## GIVEN DATA
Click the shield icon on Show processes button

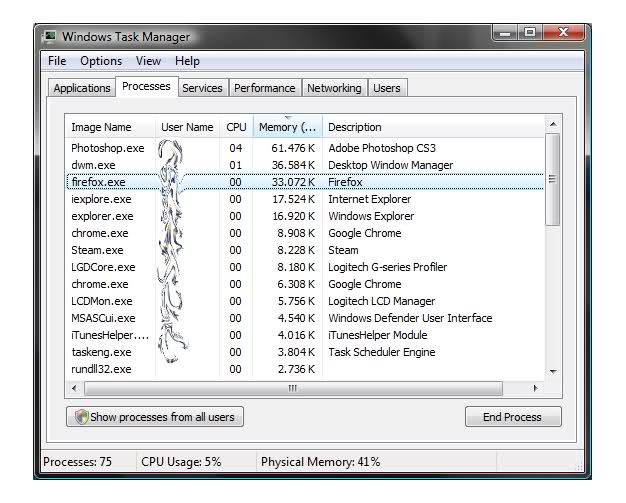coord(81,417)
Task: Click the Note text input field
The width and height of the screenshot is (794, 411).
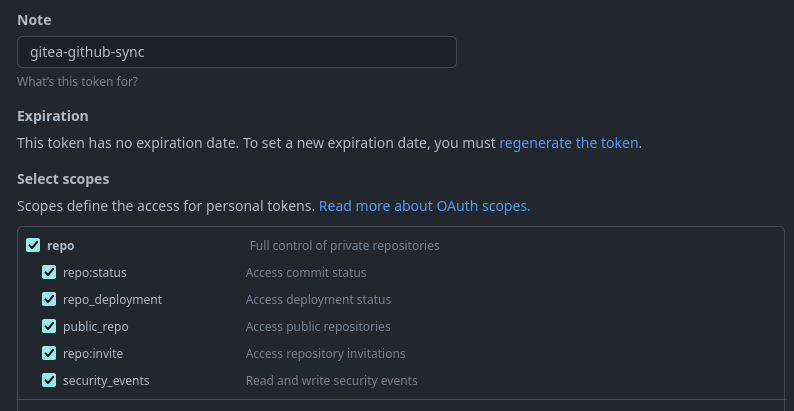Action: pos(237,52)
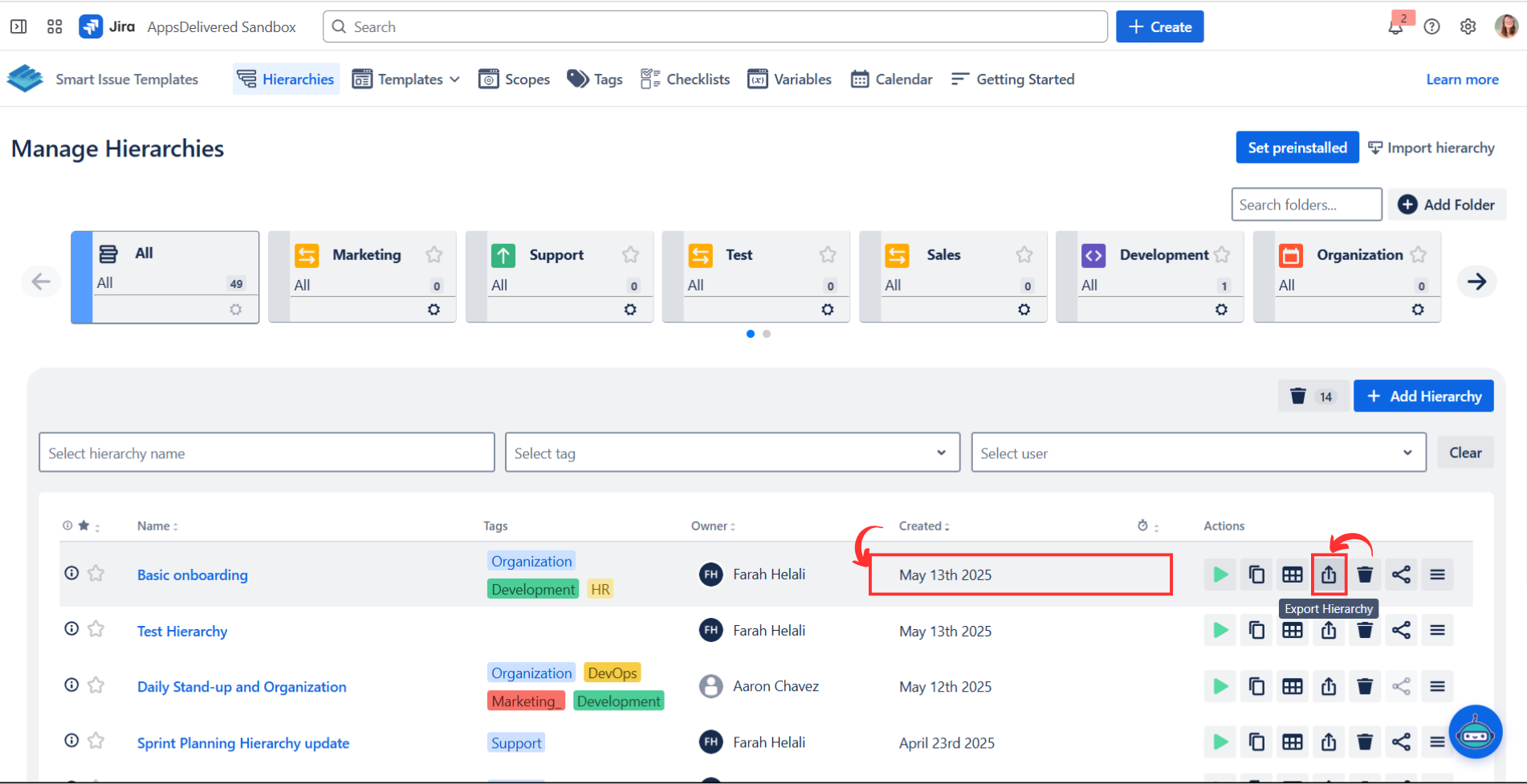The image size is (1527, 784).
Task: Open the chatbot assistant icon
Action: coord(1475,732)
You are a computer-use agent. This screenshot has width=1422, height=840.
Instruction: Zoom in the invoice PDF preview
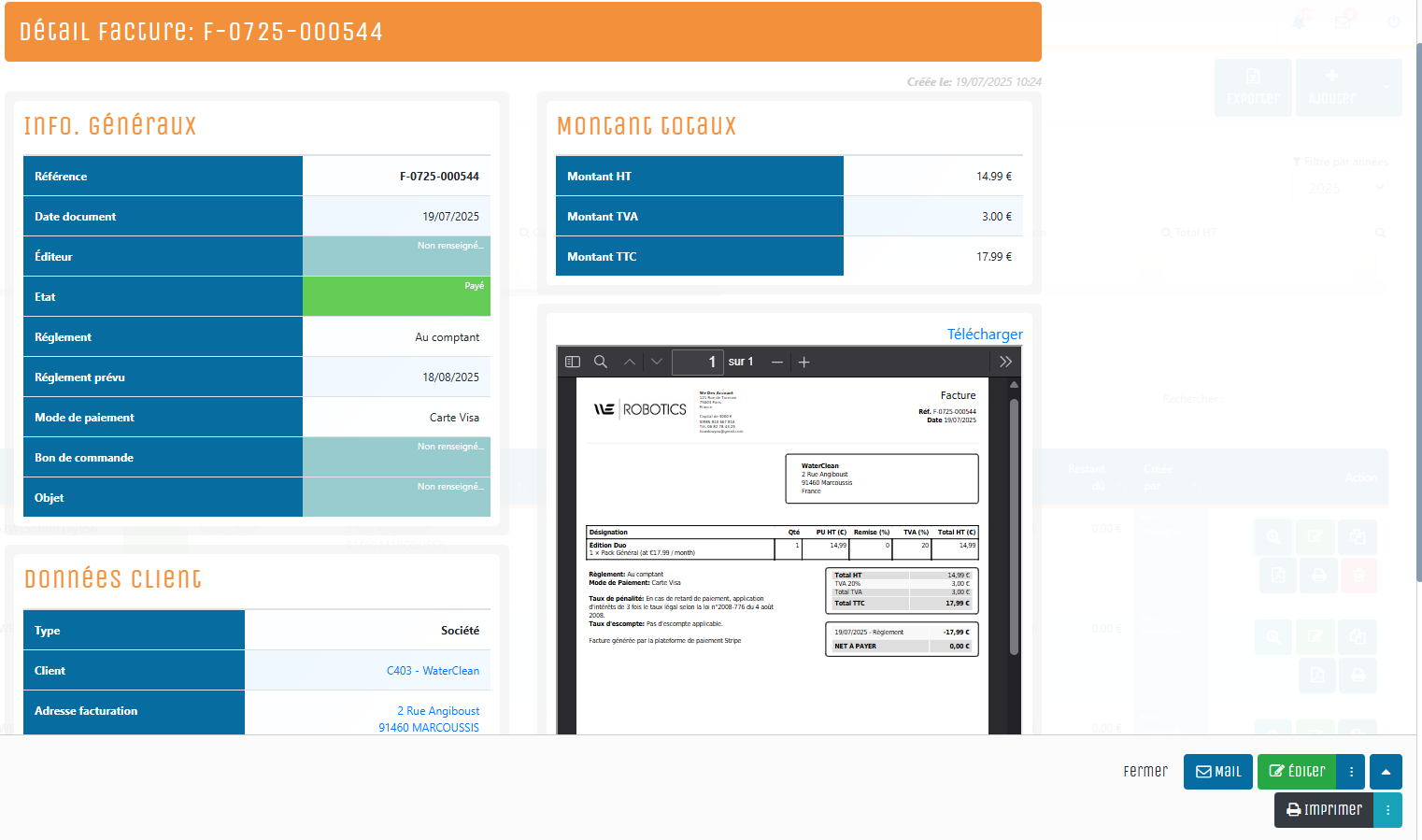coord(803,362)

## WORK REQUEST
No pictures belong in the copy; output every record exactly.

## RESPONSE TO THE TASK
Click the shield icon on Show processes button

coord(81,417)
Task: Click the Note text input field
The width and height of the screenshot is (794, 411).
Action: pos(237,52)
The image size is (1527, 784).
Task: Open the chatbot assistant icon
Action: coord(1475,732)
You are a computer-use agent. This screenshot has width=1422, height=840.
Instruction: Zoom in the invoice PDF preview
coord(803,362)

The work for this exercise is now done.